ACTIVITY: List every username that posts in the thread below about JP's wood stash, naming each one only once.

TEXT SECTION:

[Start of section]

# JP's stash



## JP Sinclair (Nov 13, 2006)

I know Daren keeps a "private stash" in the corner of his garage. I just cut some awesome blister maple and spalted birch that I am going to keep for myself. Some of the rest of the pile will go into inventory. (wood) Addiction is a terrible thing!!!


----------



## Daren (Oct 14, 2006)

Nice JP , yea stash material for sure.


----------



## Nate1778 (Mar 10, 2008)

Beautiful stuff...........Jealous


----------



## joasis (Sep 15, 2006)

I can only imagine how that will look finished. Nice.


----------



## JP Sinclair (Nov 13, 2006)

Some of the small strip pieces off the mill of that stuff went into flooring for the dining room, will be laying it soon. I think it will be the funkiest looking floor ever!. Will post some pics when done.


----------



## TexasTimbers (Oct 17, 2006)

Sweet. What is it about killer wood that we want to walk on it?

Everytime my wife sees me take something exciting off the mill (it's all exciting to me) she says "Ooooh can we use that for flooring somewhere?" I have got to where I say "Sure. You want it laid over your Bois D' Arc floor, the Walnut, Cedar, or the Spalted Live Oak flooring you couldn't live without?" :laughing:

Wood addiction. I know what ya mean feller, but there's a lot worse things you could be addicted to. :thumbsup:


----------



## slabmaster (Mar 30, 2008)

Nice looking wood.I set aside my best for guitar tops.Nothing like a fancy looking guitar.Mark


----------

[End of section]

DATASET CONTENT:

[Start of section]

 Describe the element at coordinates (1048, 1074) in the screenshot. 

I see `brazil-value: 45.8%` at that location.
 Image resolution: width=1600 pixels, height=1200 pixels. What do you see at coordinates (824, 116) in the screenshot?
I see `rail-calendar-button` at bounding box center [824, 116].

[End of section]

TASK SOLUTION:
JP Sinclair
Daren
Nate1778
joasis
TexasTimbers
slabmaster